The Pacific (1991) is his largest book, with over 450 pages and many maps, the discrete essays intended to add up to ‘a complicated mosaic of many peoples, tongues and places, religions, philosophies and histories’. We experience the rigours of a train journey across the trans-Baikal mountains, hear about teak bandits in the jungles of Sarawak, the Ainu (‘hairiest people on earth’), and observe him taking passion fruit juice with the King of Tonga. There are ruminations on the International Date Line, the yen, the role of Confucian philosophy in business success, and exchanges with a Hispanic gang leader in East Los Angeles. When Winchester describes a rural shop in Darien, we really see it, full of ‘dried and black shaved carcasses of goats, tins of condensed milk and posters of Madonna’. The River at the Centre of the World (1996) is a richly detailed account of an exhausting journey up the Yangtze, guided by a woman who keeps up their running argument about Sino-British relations. Among numerous insights into Chinese history and character, we sample local whiskey and tea (‘Cha’) and brave the dangerous roads. After camping in a ferocious Tibetan hailstorm, Winchester finds the headwaters of the river near a Lamasery, and insouciantly lights up the cigar he has been saving.
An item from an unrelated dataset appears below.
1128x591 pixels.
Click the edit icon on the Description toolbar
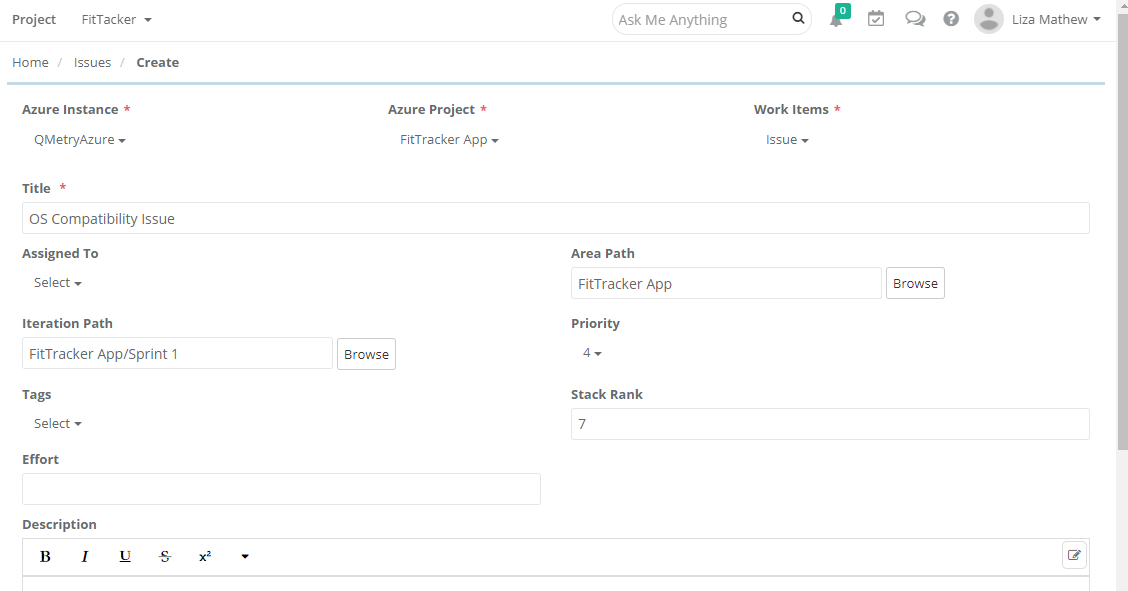(x=1074, y=555)
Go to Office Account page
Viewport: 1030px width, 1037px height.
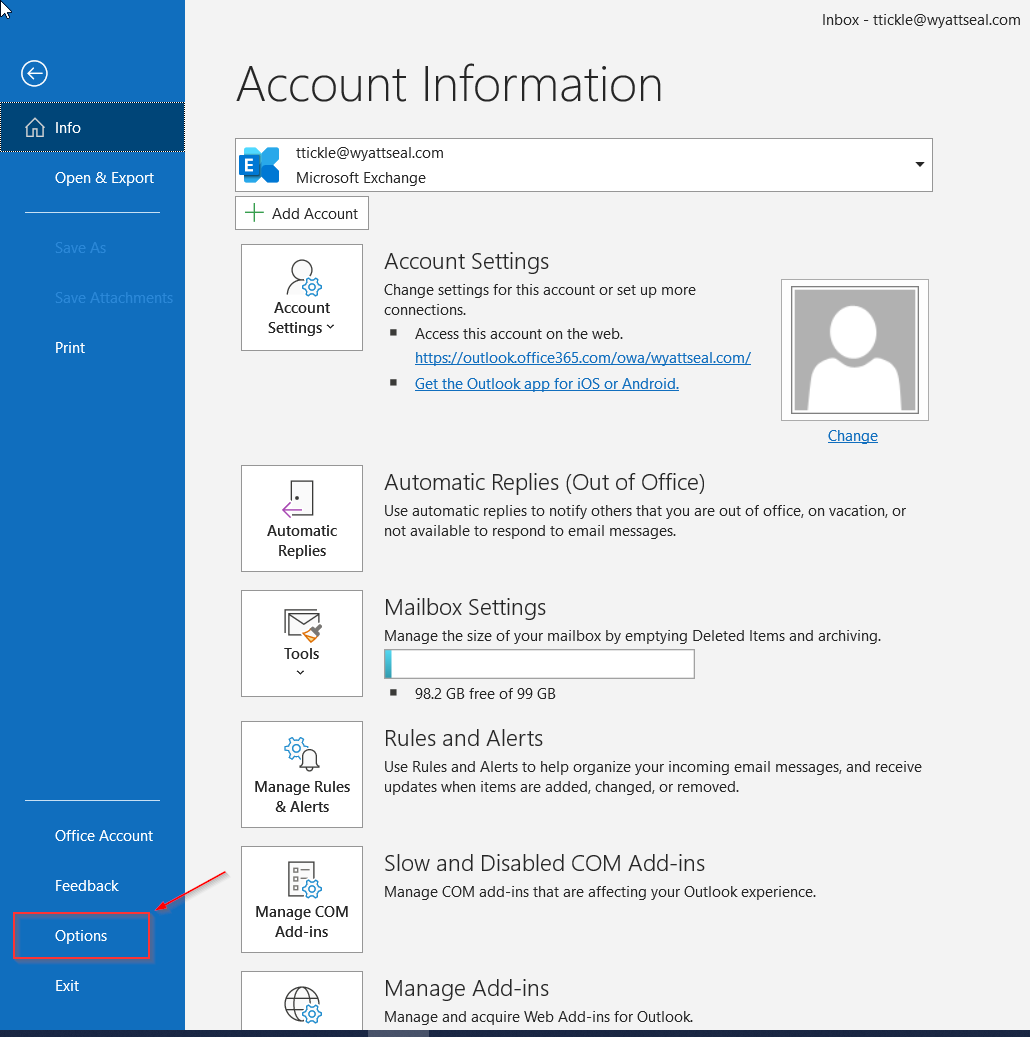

The Surgeon of Crowthorne (1998) is in a different vein, but equally compelling. It rescues from obscurity Dr W. C. Minor, a convicted murderer held for decades in Broadmoor, who became a vital contributor to the largest intellectual project of the Victorian era, the Oxford English Dictionary. Each chapter is prefaced by a significant word and its definition in the OED: mysterious, murder, polymath, philology et al. Winchester’s journalistic skills brought him not only contemporary newspaper accounts and court transcripts, but also access to secret psychiatric files. He remarks that through Minor’s life, the murder being preceded by strict religious upbringing, traumas during the American Civil War, paranoid delusions, and even self-mutilation, ‘I could perhaps create some kind of prism through which to view the greater and even more fascinating story of the history of English lexicography’. This aim he achieves in The Meaning of Everything: The Story of the Oxford English Dictionary (2003), though inevitably with some of the same material. Here the great lexicographer James Murray and his idiosyncratic colleagues come into focus, following their travails over 70 years. Particularly striking is a meticulous reconstruction of the celebratory Dictionary Dinner in 1928, with which the book opens. Winchester’s account of their predecessors, notably Samuel Johnson, and the ever-changing English language itself, is, as in all of his books, well-informed and highly readable. He brings the OED story up to the present, and gives the massive enterprise a human face.